Alabama Secretary of State finds over 3,000 non-citizens registered to vote

Alabama Secretary of State finds over 3,000 non-citizens registered to vote

Allen found 3,251 non-citizens who were registered to vote, 742 of them were from north Alabama. “We got the information, we cross-checked it with our centralized data files here in the state of Alabama and found those 3,200 individuals,” Allen said. The information he’s talking about is people with alien registration numbers. Those are issued to immigrants who intend to live in this country permanently and have already applied for a green card. you’re not eligible to vote with just an alien identification number. When WAFF 48 asked Allen how 3,000 plus were able to register in the first place he could not give us the answer. “It’s our belief that only American citizens should be allowed to vote,” Allen said. “Non-citizens, whether their legal or illegal cannot register to vote.
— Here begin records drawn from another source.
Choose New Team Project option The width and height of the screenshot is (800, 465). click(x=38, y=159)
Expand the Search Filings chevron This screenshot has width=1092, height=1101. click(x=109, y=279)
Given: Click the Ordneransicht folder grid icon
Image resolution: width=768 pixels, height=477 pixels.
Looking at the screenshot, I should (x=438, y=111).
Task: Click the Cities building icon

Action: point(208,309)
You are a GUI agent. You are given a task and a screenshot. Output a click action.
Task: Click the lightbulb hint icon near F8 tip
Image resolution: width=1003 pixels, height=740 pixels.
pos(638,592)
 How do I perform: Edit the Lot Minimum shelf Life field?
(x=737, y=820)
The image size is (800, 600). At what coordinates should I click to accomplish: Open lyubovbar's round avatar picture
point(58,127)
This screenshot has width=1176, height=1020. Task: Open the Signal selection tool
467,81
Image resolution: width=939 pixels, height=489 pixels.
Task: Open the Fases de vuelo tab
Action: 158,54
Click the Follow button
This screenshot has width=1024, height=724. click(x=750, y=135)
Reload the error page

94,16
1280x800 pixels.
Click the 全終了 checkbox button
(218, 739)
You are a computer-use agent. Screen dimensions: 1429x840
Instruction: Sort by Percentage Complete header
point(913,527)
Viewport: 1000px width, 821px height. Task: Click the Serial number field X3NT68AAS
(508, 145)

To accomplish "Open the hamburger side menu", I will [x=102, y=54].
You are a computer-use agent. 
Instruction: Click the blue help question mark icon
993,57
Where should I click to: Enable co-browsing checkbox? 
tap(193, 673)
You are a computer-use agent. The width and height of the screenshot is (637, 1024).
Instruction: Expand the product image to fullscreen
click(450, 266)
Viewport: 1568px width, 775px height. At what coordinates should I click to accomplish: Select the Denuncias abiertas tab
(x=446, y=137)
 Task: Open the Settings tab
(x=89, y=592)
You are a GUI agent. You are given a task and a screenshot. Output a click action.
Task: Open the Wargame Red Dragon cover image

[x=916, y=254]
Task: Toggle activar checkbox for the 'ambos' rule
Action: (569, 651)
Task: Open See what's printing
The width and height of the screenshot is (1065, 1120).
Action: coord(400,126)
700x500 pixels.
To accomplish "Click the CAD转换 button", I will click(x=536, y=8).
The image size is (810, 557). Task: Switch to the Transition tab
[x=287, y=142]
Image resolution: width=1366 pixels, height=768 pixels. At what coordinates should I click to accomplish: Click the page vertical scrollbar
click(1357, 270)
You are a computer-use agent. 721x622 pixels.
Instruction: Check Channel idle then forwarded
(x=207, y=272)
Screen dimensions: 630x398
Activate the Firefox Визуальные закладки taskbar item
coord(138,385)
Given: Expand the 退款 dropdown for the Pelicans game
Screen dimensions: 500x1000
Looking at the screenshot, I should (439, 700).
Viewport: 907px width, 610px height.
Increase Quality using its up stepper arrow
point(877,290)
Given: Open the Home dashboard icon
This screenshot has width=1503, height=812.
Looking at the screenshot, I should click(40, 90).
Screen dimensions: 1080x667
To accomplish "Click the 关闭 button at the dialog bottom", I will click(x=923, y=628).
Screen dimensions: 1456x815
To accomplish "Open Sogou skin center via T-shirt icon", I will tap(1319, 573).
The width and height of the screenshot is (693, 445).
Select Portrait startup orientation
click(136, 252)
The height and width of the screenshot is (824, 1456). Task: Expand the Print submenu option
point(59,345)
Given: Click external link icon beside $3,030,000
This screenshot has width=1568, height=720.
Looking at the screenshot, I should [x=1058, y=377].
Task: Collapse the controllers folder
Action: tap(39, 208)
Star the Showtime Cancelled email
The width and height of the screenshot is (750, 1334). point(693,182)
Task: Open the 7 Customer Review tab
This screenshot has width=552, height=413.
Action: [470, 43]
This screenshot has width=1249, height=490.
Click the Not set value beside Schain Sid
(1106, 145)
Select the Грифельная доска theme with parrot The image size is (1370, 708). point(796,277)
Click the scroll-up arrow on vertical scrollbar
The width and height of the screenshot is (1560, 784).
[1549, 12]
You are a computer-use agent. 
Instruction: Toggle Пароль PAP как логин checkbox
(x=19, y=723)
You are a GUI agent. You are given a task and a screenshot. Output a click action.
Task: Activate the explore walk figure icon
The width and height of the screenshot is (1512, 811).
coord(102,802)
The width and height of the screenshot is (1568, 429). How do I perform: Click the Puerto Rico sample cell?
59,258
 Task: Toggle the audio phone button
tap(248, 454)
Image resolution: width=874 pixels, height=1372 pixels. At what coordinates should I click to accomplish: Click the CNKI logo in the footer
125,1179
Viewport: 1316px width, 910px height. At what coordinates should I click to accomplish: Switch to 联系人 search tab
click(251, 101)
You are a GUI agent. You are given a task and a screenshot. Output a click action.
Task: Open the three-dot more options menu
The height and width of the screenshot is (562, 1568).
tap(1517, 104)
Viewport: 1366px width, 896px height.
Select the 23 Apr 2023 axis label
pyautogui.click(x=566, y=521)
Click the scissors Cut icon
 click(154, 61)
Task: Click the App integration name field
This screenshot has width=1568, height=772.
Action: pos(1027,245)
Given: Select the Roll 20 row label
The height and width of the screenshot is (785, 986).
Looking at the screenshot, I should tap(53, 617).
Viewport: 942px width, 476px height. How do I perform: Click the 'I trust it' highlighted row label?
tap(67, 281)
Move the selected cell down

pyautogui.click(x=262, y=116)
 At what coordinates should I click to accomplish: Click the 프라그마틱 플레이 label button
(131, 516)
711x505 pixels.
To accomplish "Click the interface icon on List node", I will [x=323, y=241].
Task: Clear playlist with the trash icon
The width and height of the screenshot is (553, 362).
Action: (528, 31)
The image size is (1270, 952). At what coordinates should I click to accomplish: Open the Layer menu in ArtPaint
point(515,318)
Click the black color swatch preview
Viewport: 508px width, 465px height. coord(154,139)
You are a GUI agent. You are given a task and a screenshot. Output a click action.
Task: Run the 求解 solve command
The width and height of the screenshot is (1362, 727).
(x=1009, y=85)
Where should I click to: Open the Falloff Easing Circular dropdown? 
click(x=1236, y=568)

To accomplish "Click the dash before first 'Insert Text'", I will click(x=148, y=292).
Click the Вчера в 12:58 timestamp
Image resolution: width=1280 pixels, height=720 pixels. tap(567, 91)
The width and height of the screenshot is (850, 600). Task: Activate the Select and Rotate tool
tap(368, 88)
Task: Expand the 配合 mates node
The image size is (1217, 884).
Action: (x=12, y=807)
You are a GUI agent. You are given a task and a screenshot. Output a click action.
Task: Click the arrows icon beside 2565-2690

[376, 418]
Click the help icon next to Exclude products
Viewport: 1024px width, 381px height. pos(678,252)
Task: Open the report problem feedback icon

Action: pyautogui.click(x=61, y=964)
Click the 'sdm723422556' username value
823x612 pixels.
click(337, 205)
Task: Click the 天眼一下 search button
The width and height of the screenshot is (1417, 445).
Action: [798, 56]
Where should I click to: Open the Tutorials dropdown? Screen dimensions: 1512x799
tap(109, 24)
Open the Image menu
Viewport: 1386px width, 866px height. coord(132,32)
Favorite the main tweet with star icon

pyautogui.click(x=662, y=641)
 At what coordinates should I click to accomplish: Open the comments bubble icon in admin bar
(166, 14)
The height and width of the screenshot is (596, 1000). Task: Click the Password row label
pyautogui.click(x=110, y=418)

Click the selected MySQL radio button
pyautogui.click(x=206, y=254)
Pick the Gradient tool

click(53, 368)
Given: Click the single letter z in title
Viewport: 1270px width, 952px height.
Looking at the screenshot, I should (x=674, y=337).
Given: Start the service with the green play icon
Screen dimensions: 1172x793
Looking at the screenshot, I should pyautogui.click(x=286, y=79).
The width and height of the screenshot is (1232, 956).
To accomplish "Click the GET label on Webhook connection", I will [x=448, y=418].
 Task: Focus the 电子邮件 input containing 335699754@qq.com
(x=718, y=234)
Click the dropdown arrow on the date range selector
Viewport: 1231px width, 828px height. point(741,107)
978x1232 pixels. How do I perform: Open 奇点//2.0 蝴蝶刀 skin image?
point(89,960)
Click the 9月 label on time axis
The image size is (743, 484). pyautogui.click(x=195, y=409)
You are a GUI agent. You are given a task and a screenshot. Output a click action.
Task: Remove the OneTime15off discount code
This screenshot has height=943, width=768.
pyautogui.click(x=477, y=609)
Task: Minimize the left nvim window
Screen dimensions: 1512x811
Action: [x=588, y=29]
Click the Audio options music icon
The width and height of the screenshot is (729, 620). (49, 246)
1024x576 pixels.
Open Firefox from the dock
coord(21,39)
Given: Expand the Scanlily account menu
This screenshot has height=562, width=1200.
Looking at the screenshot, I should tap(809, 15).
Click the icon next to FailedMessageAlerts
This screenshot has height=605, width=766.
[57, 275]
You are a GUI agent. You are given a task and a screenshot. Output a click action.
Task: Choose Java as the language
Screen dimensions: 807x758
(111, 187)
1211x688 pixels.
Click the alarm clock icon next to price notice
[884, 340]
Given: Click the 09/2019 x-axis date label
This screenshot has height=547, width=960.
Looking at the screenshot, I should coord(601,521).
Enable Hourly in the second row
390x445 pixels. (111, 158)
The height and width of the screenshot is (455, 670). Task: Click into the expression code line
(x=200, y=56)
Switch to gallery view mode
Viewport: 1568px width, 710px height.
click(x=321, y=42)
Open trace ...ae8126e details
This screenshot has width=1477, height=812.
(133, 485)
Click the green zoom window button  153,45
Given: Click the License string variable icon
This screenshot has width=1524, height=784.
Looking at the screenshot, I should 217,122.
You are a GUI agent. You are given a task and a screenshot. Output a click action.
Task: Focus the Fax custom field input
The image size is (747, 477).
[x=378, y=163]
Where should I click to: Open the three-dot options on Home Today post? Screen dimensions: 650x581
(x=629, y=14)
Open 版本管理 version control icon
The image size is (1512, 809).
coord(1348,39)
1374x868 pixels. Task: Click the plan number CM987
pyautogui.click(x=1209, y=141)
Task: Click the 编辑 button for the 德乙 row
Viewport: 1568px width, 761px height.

It’s a federal offense.” To vote here in Alabama you need one of these things: a driver’s license, a passport, a voter photo ID or any other type of photo ID. But Mike Nicholson with the voter’s rights group Alabama Arise is now questioning the state’s system as a whole. “It just leaves me with questions, How could that many people supposedly register to vote when you need a photo ID or a social security number, there’s all these barriers in place that wouldn’t allow that to happen,” Nicholson said. “So I would ask the Secretary of State to be more transparent with that because we know in other states that similar actions like that have purged other voters from the polls.”